Wednesday, March 29, 2017
"Dark Matter" by Blake Crouch
What ultimately, for me, places Dark Matter into pleasurable "fluff" sci-fi rather than what I consider compelling science-fiction is that it treads little new ground in its technology, view of the world, or analysis of human behavior. The novel centers around Jason Dessen, a brilliant scientist who gave up the academic pursuit for a stable home life with his wife Daniela and teenage son. On the way home one night, he's kidnapped by a masked man and transported to a parallel universe--one in which he gave up the family life to pursue an academic career. He's determined to return to his home universe, particularly once he realizes the parallel universe's Jason (whom he calls Jason2) has taken up the original Jason's place with his family.
The first part of the novel follows the familiar "disoriented protagonist" line as Jason attempts to figure out where he is and what's going on--and then escape the clutches of Jason2's lab. I was a little surprised how easily Jason2's lab becomes textbook villainous, even murdering several people in an attempt to capture Jason. I mean, I get that they've invested a lot of time and energy into their parallel universe machine and are desperate to preserve their work (and get information from the new Jason), but casually arranging outsiders' murders? It also immediately implies Jason2 is straightforwardly evil, erasing any chance of nuance with his character.
Once Jason escapes and re-enters the machine, we kick into the Sliders zone as he attempts to find his home world. We're told that the parallel universes he visits are close off-shoots of his own world, yet he manages to visit the most extreme scenarios: an infectious disease apocalypse; a weather apocalypse; a lot of apocalyptic scenarios. I mean, how likely is a zombie-esque apocalypse in any of our futures? The fact that he seems to mostly explore these highly treacherous parallel universes rather than a universe where he chose tan curtains over brown is partially explained by the fact that his mental state (highly agitated, obviously) is supposedly "choosing" worst-fear scenarios, but I still don't totally buy it.

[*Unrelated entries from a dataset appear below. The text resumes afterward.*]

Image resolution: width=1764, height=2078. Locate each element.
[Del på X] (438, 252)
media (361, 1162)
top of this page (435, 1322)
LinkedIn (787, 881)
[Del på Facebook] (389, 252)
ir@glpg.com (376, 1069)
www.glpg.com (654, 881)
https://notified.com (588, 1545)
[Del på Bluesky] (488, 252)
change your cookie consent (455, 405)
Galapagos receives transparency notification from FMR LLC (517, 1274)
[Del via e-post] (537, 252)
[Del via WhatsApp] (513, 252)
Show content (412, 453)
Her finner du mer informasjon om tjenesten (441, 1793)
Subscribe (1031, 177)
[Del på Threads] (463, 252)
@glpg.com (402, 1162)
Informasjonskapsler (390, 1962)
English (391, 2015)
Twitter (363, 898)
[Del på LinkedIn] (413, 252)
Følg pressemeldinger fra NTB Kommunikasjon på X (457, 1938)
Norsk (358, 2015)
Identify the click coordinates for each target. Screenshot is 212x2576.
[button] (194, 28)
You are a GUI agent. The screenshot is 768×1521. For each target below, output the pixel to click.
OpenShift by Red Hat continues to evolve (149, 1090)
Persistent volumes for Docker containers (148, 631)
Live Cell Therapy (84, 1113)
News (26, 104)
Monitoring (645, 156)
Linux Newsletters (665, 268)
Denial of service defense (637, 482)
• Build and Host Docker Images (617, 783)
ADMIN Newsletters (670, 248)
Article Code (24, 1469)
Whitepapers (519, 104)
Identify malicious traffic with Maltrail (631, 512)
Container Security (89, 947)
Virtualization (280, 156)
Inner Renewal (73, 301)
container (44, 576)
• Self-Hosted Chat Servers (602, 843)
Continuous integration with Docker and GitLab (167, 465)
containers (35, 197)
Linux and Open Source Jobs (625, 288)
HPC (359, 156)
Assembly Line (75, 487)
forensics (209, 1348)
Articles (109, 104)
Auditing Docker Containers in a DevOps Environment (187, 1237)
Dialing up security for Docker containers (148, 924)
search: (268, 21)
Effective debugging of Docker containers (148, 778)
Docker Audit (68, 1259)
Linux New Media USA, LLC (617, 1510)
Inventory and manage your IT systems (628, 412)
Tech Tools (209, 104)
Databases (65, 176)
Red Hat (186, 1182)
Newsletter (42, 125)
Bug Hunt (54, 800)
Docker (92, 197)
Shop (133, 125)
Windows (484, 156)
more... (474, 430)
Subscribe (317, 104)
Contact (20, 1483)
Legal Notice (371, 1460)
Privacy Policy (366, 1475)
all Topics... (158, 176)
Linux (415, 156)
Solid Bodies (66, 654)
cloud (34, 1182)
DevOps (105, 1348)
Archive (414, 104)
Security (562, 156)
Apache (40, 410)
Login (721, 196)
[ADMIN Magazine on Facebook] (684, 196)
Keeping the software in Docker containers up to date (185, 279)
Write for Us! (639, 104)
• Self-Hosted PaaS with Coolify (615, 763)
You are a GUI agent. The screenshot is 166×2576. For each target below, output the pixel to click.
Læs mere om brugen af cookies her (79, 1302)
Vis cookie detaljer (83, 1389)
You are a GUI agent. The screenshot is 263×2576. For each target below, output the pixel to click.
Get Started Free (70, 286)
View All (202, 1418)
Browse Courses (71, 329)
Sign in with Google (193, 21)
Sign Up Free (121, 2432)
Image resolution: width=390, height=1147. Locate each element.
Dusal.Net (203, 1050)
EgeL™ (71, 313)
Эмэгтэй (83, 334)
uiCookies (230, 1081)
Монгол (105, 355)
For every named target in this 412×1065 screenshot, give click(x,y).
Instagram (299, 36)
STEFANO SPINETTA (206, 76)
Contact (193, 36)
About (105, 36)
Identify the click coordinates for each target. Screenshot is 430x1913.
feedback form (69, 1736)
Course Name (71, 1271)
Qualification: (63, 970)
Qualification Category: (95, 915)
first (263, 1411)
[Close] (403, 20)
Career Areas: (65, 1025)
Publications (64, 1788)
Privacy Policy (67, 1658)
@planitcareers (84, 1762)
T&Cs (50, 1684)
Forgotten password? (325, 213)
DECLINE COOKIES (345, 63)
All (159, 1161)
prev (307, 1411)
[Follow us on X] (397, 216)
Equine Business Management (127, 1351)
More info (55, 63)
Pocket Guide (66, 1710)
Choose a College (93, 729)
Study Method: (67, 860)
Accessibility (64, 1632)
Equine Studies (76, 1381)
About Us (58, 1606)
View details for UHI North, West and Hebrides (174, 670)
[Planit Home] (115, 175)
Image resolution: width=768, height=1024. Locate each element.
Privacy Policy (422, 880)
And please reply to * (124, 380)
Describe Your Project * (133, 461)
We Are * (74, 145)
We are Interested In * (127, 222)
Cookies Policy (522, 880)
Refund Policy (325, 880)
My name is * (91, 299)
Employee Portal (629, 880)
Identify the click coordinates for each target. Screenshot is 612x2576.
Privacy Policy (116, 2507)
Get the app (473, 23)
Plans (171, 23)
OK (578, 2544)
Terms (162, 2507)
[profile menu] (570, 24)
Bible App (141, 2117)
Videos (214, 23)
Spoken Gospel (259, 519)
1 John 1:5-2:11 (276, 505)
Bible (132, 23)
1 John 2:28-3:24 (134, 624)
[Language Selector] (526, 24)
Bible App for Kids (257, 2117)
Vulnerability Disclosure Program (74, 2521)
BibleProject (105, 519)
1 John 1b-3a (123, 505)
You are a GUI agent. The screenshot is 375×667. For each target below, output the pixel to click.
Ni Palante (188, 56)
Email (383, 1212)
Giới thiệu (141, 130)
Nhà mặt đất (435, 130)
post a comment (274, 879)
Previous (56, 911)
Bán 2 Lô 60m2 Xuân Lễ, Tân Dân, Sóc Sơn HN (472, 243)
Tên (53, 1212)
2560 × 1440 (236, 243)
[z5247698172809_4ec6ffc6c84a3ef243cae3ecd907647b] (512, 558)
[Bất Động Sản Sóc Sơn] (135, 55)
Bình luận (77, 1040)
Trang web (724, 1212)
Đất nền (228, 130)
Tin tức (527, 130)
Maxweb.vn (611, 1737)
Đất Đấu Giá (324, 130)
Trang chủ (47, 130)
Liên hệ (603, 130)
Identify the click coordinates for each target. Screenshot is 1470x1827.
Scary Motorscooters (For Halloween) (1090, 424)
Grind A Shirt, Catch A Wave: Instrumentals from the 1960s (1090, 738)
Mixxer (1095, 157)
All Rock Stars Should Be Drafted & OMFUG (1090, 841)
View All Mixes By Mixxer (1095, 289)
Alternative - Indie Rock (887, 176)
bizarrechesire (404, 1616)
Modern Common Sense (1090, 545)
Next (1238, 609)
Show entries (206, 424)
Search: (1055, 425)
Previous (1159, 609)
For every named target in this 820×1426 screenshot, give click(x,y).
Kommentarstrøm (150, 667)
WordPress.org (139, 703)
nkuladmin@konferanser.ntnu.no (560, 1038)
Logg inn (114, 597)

Though the rest is plenty fun, it's only once Jason reaches his home world that the book takes its most interesting turn. All of Jason's time in the parallel universe box has resulted in many parallel Jasons, meaning that he's not the only "Jason" from his home world to return home. Instead, dozens of Jasons, identical to the narrator Jason except for differing Slider experiences, all reach the home world, and they're all seeking to depose Jason2 and retake their place with Daniela and Charlie. So which one "deserves" the family life? Finally, an intriguing question (albeit one that's somewhat glossed over at the end).
[an aside: Jason2 also traveled inside the box seeking the parallel universe he eventually kidnapped Jason from. Wouldn't his travels also have resulted in dozens of Jason2s being created? So shouldn't there be tons of Jasons and tons of Jasons2 all fighting it out?]
Ultimately, Dark Matter is fun but not exceptional, good for someone seeking a fairly fast-paced and action-filled--but not especially complicated--sci-fi adventure.